Performance analysis of DAISIEprep::extract_island_species()
In this article we test and analyse the performance, in terms of time
consumption/complexity of the main function in the
DAISIEprep
R package:
extract_island_species()
. This function takes in a
phylogenetic tree and species endemicity data in the form of a
phylo4d
object (an S4 class from the R package
phylobase
).
This is not a thorough examination of all possible uses of the
extract_island_species()
function, but rather gives an
indication of the usability of the function for data sets of different
sizes, as well as detecting any features of the data that may slow the
process of extracting and formatting the island community data.
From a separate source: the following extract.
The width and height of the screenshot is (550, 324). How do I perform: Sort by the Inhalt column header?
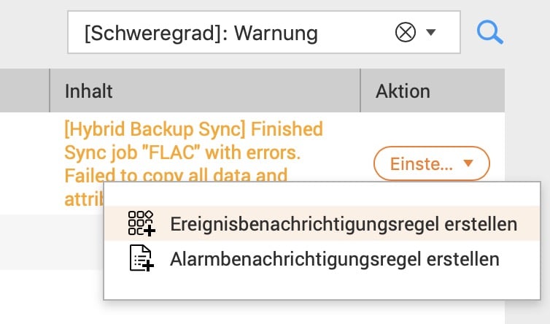pos(205,90)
All of the work for the performance analysis is carried out by the
benchmark()
function from the DAISIEprep
package. But before calling this function we explain how the
benchmarking is set up.
The first argument of benchmark()
is
phylod
. If this is NULL
then the function will
simulate the phylogenies and the endemicity data given the:
tree_size_range
, num_points
,
prob_on_island
, and prob_endemic
arguments.
These specify the lower and upper range of the tree size to simulate
(the sequence breaks can be in linear or log space depending on the
argument log_scale
), the number of breaks in the sequence
between lower and upper tree sizes, the probability that a species will
be on the island, and if a species is on the island whether it is
endemic (1 - prob_endemic
is the probability a species on
the island is non-endemic). If a phylo4d
object is supplied
to the phylod
argument in benchmark()
then
this tree will be used to perform the benchmarking.
In the case of simulating data the parameter space of the performance
analysis is then the combination of these variables (using the
expand.grid()
function). The phylogeny is simulated to a
fixed size using the rphylo()
function from the
ape
package.
As we are stochastically simulating the endemicity statuses of the species in the tree it may be that there is not an outgroup species not on the island in order to correctly extract the colonisation times from the stem age of the species or clade on the island. Therefore, we add an outgroup which we ensure is not present on the island.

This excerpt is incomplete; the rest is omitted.